Perintah 1:
Salin ulang bagian kutipan dokumen yang dimulai dengan "PAREPARE, PIJARNEWS. COM–Haru" dan berlanjut hingga "sebagai tamu kehormatan.".
Perintah 2:
Sebutkan semua jenis komitmen para pendidik yang, menurut kutipan dokumen, harus diperbarui melalui momentum pengukuhan guru besar.

--- Kutipan Dokumen ---

PAREPARE, PIJARNEWS. COM–Haru dan bangga itulah suasana yang terjadi di Auditorium Institut Agama Islam Negeri (IAIN) Parepare pada, Ahad (05/10/2025). Betapa tidak enam dosen IAIN Parepare resmi menyandang gelar tertinggi bidang akademik yakni guru besar. Mereka dikukuhkan langsung oleh Direktur Jenderal Pendidikan Islam (Dirjen Pendis) Kementerian Agama RI, Prof. H. Amien Suyitno.
Seribu tamu undangan menyaksikan
upacara pengukuhan bersejarah ini, termasuk pejabat Kementerian Agama, pimpinan perguruan tinggi, tokoh masyarakat, keluarga besar guru besar yang dikukuhkan, serta kehadiran istimewa Sombayya Ri Gowa ke-39, Andi Muhammad Imam Daeng Situju (Sultan Kerajaan Gowa) sebagai tamu kehormatan.
Rektor IAIN Parepare, Prof. Hannani, mengucapkan rasa syukur dan terima kasih atas kesediaan Dirjen Pendis yang hadir langsung.
“Ini adalah kehormatan besar bagi kampus kami. Terima kasih Prof. Suyitno atas kesediaannya hadir dan memberikan pengukuhan langsung kepada para guru besar IAIN Parepare,” ujar Rektor IAIN Parepare, Hannani.

Pengukuhan guru besar ini bukan hanya sekadar seremoni akademik, melainkan harus dimaknai sebagai momentum untuk memperbarui komitmen moral, keilmuan, dan spiritual para pendidik dalam menjalankan peran sebagai ilmuwan dan teladan bagi civitas academica.
Prof. Hannani juga mengingatkan pentingnya keseimbangan antara penguasaan ilmu dan kemampuan mengajar yang menyenangkan. Menurutnya kecerdasan dan penguasaan keilmuan harus didukung oleh metode yang tepat agar ilmu dapat diterima dengan baik oleh mahasiswa.
“Banyak orang yang sangat cerdas dan menguasai ilmunya, tetapi karena tidak punya metode yang tepat, mahasiswanya baru lima belas menit sudah mengantuk,” candanya, yang disambut tawa hangat hadirin.
Prof. Hannani juga menekankan pentingnya kehadiran dosen di kelas. Menurutnya, interaksi langsung antara dosen dan mahasiswa tidak dapat digantikan oleh teknologi, sebab di sanalah ruh pendidikan sejati yaitu menumbuhkan keteladanan.
“Doa seorang dosen jauh lebih berpengaruh daripada kehadirannya di kelas. Doakanlah terus mahasiswa-mahasiswa kita agar ilmu yang mereka peroleh menjadi berkah dan bermanfaat bagi masyarakat,” pesannya dengan nada penuh keharuan.
Sementara Direktur Jenderal Pendidikan Islam (Dirjen Pendis) Kementerian Agama RI, Prof. Dr. H. Amien Suyitno, M.Ag., mengingatkan para guru besar untuk menjadikan temuan riset mereka sebagai solusi atas isu-isu kemasyarakatan, bukan sekadar pelengkap seremonial atau pemenuhan kepentingan pribadi.

--- Entri ---

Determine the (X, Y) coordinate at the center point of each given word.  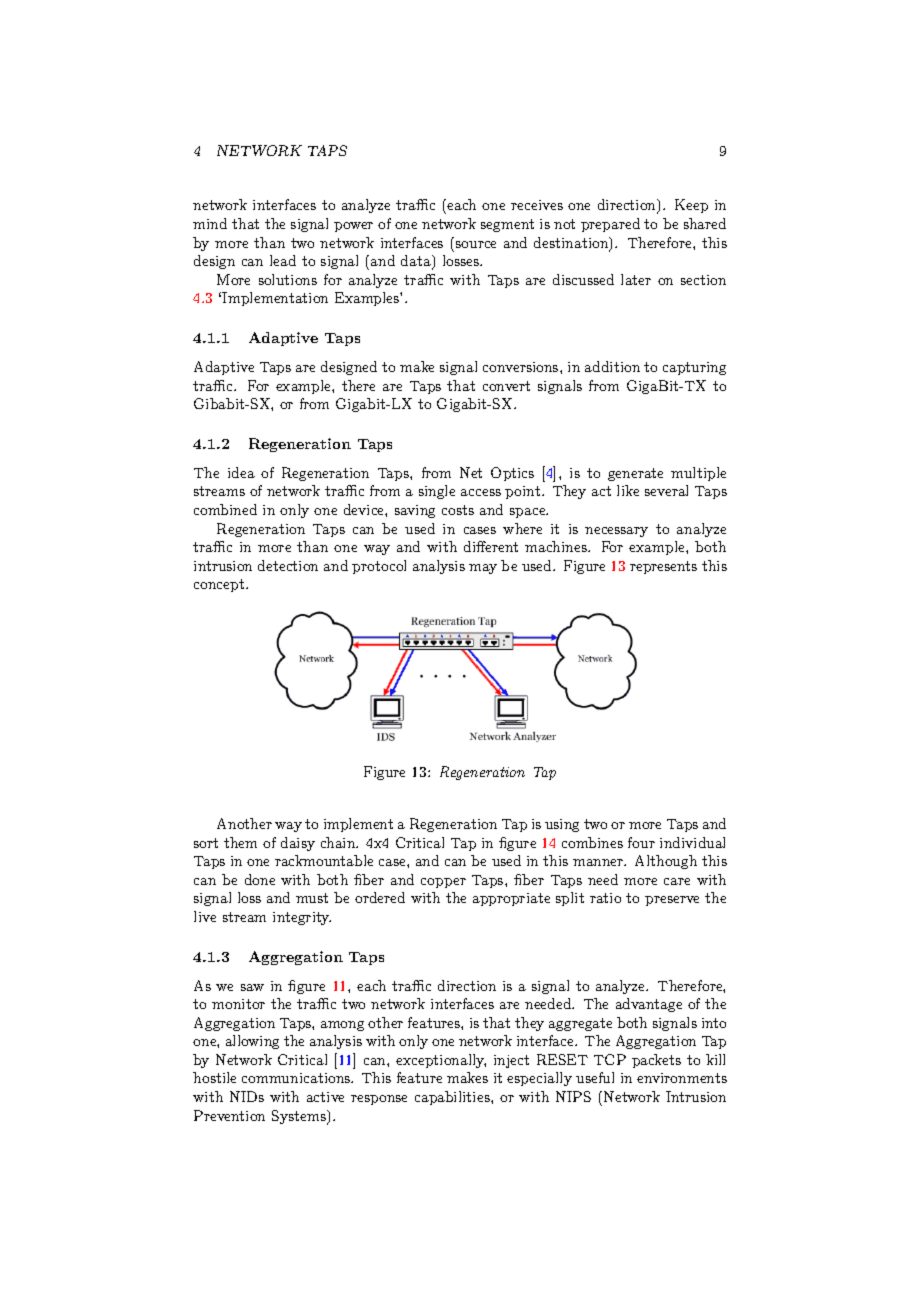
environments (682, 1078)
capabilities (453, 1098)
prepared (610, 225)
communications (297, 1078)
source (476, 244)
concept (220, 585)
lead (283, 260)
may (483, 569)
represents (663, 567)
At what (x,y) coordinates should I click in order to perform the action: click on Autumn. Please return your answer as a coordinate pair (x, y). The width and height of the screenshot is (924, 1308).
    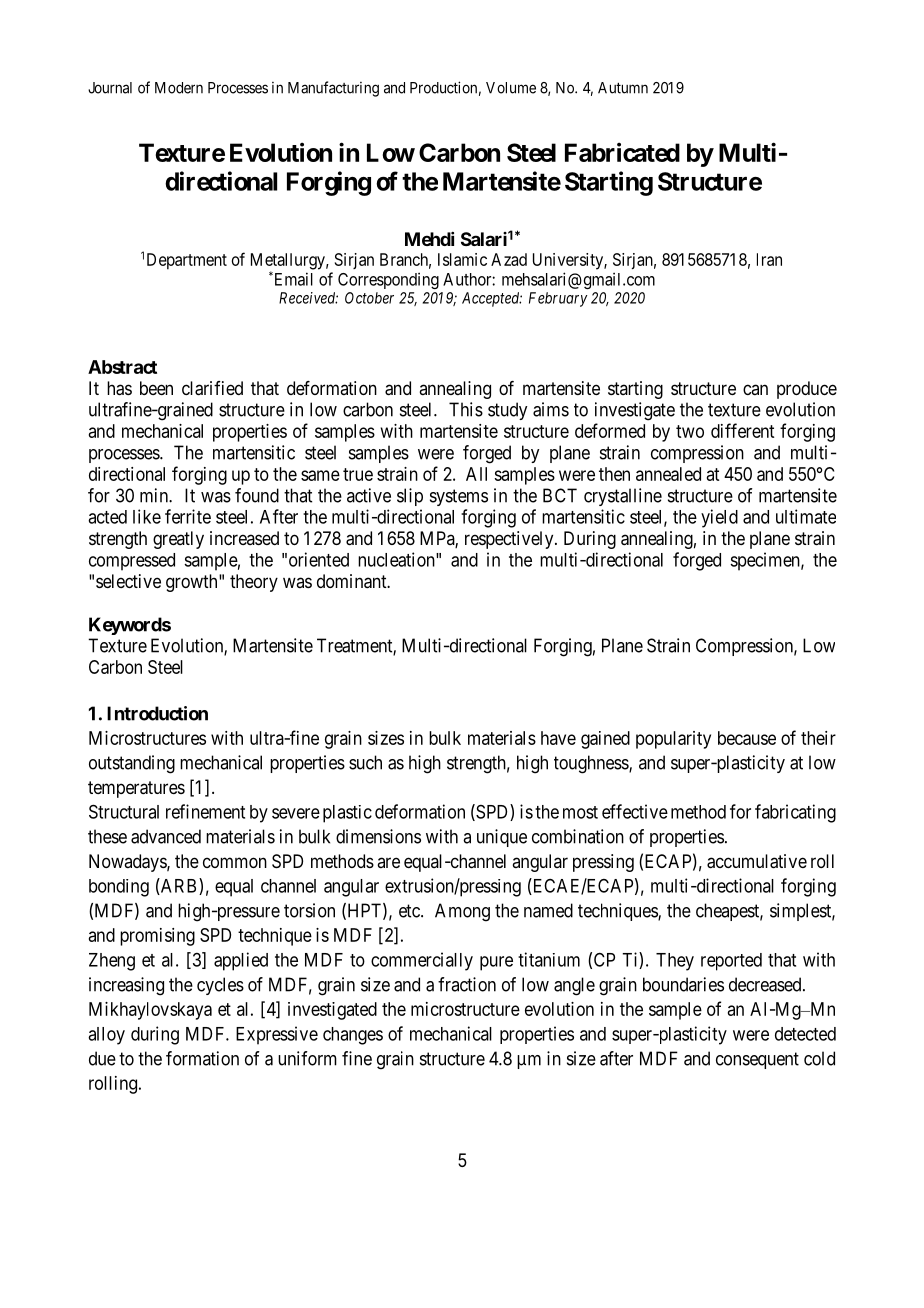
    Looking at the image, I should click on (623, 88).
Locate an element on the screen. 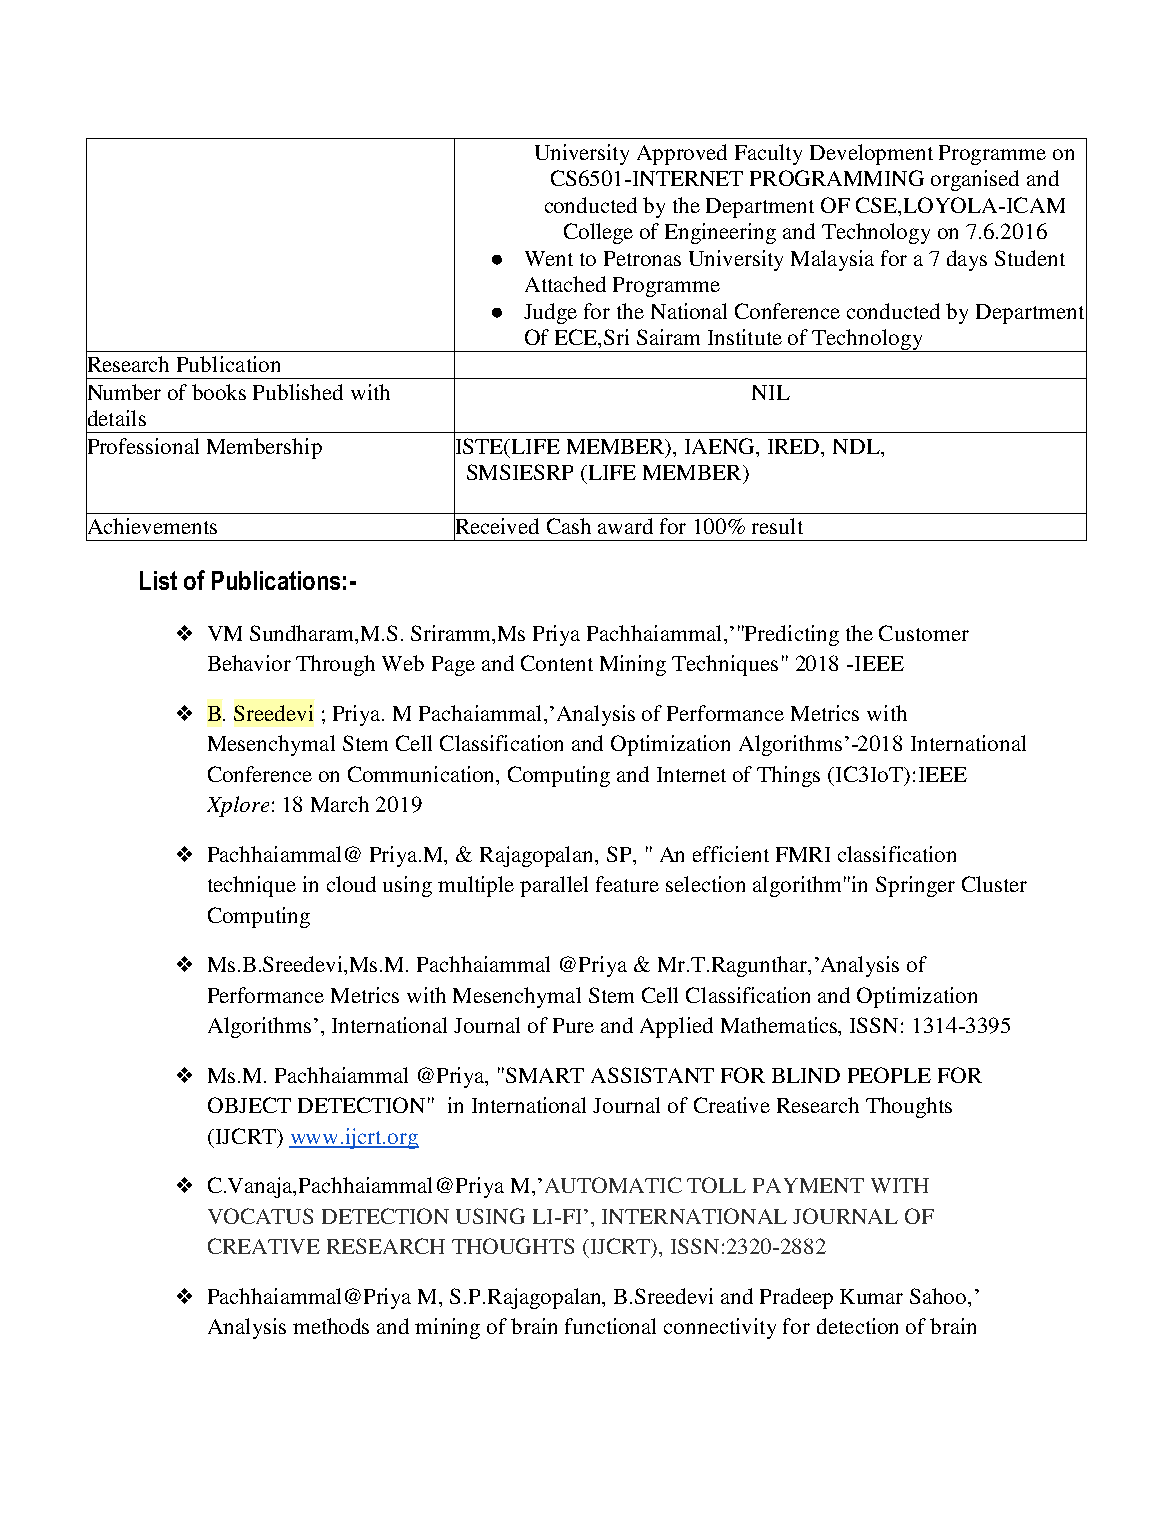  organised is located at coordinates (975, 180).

---

Penyelesaian 1:
PAREPARE, PIJARNEWS. COM–Haru dan bangga itulah suasana yang terjadi di Auditorium Institut Agama Islam Negeri (IAIN) Parepare pada, Ahad (05/10/2025). Betapa tidak enam dosen IAIN Parepare resmi menyandang gelar tertinggi bidang akademik yakni guru besar. Mereka dikukuhkan langsung oleh Direktur Jenderal Pendidikan Islam (Dirjen Pendis) Kementerian Agama RI, Prof. H. Amien Suyitno.
Seribu tamu undangan menyaksikan
upacara pengukuhan bersejarah ini, termasuk pejabat Kementerian Agama, pimpinan perguruan tinggi, tokoh masyarakat, keluarga besar guru besar yang dikukuhkan, serta kehadiran istimewa Sombayya Ri Gowa ke-39, Andi Muhammad Imam Daeng Situju (Sultan Kerajaan Gowa) sebagai tamu kehormatan.

Penyelesaian 2:
Komitmen moral, keilmuan, dan spiritual.